Ter e ser. Dois verbos que funcionam como organizadores de uma história. Hoje, os homens tecem os acontecimentos motivados pela sempre incontida vontade de ter. Ter cada vez mais. O importante é acumular, ganhar, enriquecer, ter mais e mais.
Domingo XXXII do Tempo Comum
A lição da viúva: apenas umas sobras?
Podemos facilmente imaginar o cenário: a entrada no templo dos homens ricos, visivelmente ricos, e o surgimento discreto, quase impercetível de uma pobre mulher, uma pobre viúva. Imaginamos o tilintar das valiosas moedas no cofre e o silêncio na dádiva de uma sem voz. Gestos assimétricos. Atitudes díspares. Refletem dois modos de estar no mundo. Uns vivem para ter e, por isso, observa o Mestre, «apenas dão as sobras». Outros, como a esfarrapada viúva, querem ser e, sem medir as consequências, oferecem tudo o que possuem.
Ter e ser. Dois verbos que funcionam como organizadores de uma história. Hoje, os homens tecem os acontecimentos motivados pela sempre incontida vontade de ter. Ter cada vez mais. O importante é acumular, ganhar, enriquecer, ter mais e mais. Os ídolos deste mundo são os mais ricos. São homens venerados por uma multidão de gananciosos fãs, tristes fãs. Não importa como enriqueceram, se à custa de outros, explorando-os até à morte. Não importa que tenham vendido a alma ao príncipe deste mundo. Eles são poderosos. Num estalar de dedos, têm um exército de seguidores dispostos a sacrificar a vida por eles. O importante é ter. E para que eles tenham cada vez mais, é preciso que outros não tenham o indispensável. São as viúvas sem direitos. A petulância dos senhores deste mundo não tem limites. Chegam ao extremo de pensar que, por deixarem umas valiosas moedas num templo, por patrocinar a festa do santo ou por oferecer o almoço ao senhor prior e às senhoras da igreja, também enganam a Deus.
Em contrapartida, o ser remete para a cultura da solidariedade e da partilha fraterna. O Ser autêntico expressa-se em gestos de inesperada generosidade, motivados não pela culpa ou pelo desejo de sobressair, mas pelo amor e pela alegria em partilhar. O ser pressupõe uma identidade segura nascida de uma relação de confiança com Deus. O cuidado com o ser valoriza o que é gratuito e ocupa-se dos outros.

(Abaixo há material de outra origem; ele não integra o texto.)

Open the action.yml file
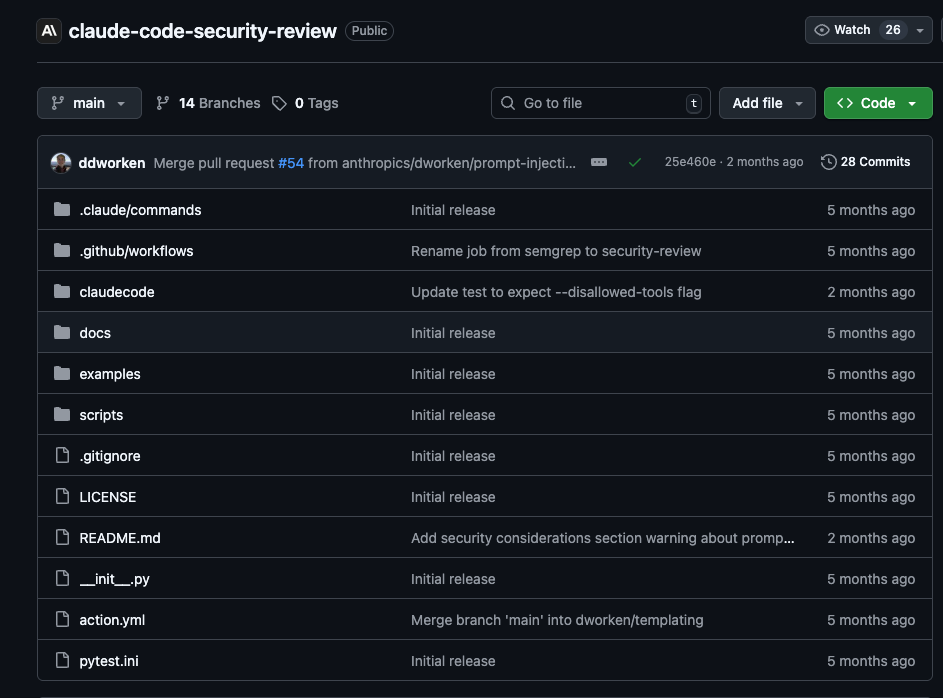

O famoso psicanalista E. Fromm analisa a dicotomia ter e ser, sem a restringir à gestão das coisas materiais. Pensemos no nosso tempo. Quais são as nossas prioridades? Que disponibilidade temos para Deus? Damos-lhe tempo, disponibilizando-nos para cumprir a sua vontade, «todos os dias da nossa vida? Queremos ser efetivamente discípulos missionários ou apenas oferecemos umas sobras do nosso tempo, quando já não há mais nada para fazer ou, quando precisamos de alguma coisa em troca?
Jesus valoriza o gesto da viúva. É com ela que os discípulos devem aprender a ser. S. Vicente de Paulo repete-o, no seu tempo: os pobres evangelizam-nos.